AIM OF THE EXERCISE:
Print the lines in the listing below that fall between the line with "Naujagimis (54, 2279)" and the line with "Po gimdymo (56, 2240)", those two lines included, exactly as they stand and with nothing else.

%%

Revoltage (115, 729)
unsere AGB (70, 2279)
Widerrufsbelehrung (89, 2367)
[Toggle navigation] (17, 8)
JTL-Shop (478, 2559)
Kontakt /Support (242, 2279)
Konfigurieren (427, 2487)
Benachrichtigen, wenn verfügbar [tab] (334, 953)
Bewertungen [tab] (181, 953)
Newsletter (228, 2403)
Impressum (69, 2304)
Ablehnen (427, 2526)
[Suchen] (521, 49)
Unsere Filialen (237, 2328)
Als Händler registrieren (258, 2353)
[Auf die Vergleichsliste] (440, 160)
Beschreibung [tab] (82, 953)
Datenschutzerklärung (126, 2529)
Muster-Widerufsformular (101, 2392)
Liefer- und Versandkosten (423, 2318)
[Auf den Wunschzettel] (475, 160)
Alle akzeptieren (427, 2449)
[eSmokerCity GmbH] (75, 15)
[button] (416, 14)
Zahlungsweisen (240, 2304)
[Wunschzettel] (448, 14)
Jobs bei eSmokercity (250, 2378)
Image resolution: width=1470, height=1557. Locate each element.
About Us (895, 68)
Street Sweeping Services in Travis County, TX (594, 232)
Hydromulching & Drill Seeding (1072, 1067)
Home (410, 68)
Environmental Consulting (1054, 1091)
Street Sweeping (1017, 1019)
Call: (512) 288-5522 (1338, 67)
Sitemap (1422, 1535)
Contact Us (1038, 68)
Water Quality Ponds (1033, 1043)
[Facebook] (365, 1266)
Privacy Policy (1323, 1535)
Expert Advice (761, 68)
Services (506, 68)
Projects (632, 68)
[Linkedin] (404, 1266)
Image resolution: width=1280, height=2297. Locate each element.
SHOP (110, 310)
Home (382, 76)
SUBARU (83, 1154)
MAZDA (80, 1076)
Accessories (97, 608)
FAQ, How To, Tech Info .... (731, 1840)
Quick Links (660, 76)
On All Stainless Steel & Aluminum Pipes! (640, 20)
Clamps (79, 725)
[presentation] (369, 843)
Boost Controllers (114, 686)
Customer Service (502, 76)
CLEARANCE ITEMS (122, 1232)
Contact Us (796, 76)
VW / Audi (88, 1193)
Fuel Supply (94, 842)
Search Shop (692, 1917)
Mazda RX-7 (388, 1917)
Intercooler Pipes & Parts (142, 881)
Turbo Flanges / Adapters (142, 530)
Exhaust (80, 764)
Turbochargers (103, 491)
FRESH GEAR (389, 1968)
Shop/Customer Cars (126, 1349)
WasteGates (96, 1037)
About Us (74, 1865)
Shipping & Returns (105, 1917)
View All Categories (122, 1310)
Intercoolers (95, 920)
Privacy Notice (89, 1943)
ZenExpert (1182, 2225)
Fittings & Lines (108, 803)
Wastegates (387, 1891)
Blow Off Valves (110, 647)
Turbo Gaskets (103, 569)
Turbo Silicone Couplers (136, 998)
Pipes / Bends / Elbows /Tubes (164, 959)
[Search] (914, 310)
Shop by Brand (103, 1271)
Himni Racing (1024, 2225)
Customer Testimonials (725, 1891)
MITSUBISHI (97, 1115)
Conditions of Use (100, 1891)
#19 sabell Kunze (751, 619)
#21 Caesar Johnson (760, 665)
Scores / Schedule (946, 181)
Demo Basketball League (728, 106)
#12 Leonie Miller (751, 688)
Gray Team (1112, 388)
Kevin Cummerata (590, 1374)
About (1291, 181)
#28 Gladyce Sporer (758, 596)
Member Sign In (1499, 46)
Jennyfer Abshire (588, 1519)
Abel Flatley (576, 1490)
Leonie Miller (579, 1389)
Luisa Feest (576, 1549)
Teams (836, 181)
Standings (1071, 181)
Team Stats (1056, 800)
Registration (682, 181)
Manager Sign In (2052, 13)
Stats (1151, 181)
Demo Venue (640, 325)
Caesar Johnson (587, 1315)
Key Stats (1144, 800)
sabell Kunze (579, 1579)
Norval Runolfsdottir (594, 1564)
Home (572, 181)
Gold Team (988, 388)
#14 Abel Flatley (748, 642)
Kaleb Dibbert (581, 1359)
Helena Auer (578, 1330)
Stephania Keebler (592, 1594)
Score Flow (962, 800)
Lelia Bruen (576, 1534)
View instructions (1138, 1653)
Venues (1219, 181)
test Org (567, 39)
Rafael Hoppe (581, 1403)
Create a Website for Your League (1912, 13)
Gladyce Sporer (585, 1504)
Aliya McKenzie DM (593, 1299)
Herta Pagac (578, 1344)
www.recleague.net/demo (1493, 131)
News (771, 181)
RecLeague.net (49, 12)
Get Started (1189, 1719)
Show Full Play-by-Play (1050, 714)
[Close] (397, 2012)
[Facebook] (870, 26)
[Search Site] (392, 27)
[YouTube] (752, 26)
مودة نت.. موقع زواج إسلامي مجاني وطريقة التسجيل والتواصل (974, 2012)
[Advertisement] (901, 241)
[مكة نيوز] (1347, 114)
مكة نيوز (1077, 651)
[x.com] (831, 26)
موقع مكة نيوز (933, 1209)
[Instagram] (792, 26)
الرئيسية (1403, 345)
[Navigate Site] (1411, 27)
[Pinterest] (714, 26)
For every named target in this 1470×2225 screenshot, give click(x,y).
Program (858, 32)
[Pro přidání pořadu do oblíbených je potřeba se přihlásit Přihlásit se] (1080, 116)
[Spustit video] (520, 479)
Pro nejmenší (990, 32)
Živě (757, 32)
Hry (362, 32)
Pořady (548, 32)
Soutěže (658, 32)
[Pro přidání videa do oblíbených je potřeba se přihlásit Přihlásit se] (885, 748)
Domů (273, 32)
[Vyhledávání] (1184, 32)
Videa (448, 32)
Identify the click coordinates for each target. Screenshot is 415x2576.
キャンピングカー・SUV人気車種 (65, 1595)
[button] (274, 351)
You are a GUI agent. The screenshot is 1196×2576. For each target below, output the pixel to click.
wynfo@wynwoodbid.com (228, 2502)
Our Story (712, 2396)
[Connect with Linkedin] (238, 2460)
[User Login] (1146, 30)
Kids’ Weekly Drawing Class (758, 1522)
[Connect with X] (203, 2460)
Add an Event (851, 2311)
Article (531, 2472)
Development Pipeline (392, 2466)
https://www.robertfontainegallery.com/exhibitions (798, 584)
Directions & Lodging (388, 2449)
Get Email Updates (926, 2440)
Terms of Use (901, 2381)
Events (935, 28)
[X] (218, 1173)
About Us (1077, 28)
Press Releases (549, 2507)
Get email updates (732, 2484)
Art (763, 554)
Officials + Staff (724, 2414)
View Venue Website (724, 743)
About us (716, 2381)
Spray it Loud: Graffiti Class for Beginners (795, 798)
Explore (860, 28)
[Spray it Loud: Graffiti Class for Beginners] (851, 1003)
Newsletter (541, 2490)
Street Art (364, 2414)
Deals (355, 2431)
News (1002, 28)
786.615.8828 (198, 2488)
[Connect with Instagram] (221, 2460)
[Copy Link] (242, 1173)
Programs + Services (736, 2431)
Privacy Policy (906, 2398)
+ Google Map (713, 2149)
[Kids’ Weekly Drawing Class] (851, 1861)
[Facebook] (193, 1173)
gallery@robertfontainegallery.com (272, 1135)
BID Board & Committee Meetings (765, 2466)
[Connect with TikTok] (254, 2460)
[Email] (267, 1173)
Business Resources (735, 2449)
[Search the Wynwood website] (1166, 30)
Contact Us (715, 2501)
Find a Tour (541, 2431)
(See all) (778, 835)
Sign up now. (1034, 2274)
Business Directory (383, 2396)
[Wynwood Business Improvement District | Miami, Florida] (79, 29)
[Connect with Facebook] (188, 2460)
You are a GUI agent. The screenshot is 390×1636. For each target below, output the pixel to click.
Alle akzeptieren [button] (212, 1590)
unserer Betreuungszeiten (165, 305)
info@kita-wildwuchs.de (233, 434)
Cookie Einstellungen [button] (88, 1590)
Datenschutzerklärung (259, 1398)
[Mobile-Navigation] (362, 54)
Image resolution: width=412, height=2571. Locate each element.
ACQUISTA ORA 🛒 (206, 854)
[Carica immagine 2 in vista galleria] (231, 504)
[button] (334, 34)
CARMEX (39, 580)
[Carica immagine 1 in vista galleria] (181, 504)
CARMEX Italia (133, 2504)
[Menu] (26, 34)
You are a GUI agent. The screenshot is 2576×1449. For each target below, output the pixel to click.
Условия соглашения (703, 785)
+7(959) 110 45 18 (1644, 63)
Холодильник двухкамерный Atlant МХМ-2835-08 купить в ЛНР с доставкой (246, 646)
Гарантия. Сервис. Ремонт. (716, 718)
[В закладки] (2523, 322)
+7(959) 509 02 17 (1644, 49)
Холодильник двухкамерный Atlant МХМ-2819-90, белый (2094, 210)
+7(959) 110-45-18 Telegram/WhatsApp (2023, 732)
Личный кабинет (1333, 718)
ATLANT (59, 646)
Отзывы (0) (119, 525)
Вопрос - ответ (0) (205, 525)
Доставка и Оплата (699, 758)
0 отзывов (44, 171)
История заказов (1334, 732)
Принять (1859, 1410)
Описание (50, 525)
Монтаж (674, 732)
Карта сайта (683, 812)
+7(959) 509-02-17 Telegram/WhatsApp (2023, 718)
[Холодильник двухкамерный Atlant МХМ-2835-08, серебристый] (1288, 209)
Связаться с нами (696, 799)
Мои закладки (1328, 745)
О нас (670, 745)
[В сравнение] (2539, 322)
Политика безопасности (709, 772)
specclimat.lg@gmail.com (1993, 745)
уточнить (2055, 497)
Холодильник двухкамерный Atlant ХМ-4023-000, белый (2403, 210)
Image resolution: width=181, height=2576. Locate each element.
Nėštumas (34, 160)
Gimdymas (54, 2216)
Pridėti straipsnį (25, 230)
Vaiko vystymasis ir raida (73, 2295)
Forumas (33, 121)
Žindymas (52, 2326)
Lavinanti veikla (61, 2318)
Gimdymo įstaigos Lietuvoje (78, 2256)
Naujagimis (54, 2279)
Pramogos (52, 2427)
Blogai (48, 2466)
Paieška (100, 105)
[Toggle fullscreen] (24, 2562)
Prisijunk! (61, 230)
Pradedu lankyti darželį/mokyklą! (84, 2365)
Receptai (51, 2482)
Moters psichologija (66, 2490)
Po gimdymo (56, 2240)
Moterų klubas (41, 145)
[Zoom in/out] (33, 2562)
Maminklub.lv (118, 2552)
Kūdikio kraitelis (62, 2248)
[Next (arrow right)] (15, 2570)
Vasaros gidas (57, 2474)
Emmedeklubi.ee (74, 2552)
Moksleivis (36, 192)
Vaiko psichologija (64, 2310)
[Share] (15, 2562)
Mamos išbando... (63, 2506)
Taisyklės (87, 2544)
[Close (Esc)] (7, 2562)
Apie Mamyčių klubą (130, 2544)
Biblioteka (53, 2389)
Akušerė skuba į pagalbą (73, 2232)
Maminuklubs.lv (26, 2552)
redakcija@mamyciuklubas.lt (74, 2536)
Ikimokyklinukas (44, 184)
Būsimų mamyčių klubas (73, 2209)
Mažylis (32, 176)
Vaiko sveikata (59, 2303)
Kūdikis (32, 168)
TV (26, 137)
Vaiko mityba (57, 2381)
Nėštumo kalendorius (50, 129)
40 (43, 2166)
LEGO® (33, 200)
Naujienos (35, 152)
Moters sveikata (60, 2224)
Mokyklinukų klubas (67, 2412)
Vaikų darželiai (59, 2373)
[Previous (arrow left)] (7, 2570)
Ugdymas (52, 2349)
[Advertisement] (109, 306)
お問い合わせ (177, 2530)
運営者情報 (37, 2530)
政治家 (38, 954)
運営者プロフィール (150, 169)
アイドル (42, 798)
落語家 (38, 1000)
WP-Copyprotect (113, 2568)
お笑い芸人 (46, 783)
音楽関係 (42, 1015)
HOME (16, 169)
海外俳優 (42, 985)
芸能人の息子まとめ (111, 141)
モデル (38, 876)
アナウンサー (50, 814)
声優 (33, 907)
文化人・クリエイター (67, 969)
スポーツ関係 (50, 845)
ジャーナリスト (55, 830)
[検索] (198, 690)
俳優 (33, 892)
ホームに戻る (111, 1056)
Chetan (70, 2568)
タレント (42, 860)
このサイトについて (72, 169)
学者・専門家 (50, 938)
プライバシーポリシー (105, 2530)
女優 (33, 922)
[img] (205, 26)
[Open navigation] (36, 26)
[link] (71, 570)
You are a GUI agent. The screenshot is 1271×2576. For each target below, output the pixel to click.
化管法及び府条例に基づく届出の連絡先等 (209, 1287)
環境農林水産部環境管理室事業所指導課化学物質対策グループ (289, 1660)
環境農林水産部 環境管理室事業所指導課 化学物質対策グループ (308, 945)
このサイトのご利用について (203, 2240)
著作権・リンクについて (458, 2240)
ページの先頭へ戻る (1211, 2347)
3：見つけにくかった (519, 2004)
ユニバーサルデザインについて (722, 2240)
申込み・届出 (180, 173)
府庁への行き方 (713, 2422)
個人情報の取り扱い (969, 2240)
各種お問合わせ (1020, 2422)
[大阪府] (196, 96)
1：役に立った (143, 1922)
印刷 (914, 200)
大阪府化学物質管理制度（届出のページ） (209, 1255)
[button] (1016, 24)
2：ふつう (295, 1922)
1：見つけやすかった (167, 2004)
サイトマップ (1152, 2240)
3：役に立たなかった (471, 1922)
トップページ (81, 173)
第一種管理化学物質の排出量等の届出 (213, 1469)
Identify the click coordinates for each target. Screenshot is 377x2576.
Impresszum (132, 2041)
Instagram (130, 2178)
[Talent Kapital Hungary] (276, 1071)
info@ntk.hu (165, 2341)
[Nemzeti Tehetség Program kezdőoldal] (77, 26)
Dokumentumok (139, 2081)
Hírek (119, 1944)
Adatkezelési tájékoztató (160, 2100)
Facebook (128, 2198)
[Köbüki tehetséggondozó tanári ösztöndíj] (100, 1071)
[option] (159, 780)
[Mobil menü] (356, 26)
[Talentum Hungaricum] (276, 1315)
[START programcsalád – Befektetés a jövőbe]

%%

RESPONSE TO THIS EXERCISE:
Naujagimis (54, 2279)
Pramogos (52, 2427)
Blogai (48, 2466)
Paieška (100, 105)
[Toggle fullscreen] (24, 2562)
Prisijunk! (61, 230)
Pradedu lankyti darželį/mokyklą! (84, 2365)
Receptai (51, 2482)
Moters psichologija (66, 2490)
Po gimdymo (56, 2240)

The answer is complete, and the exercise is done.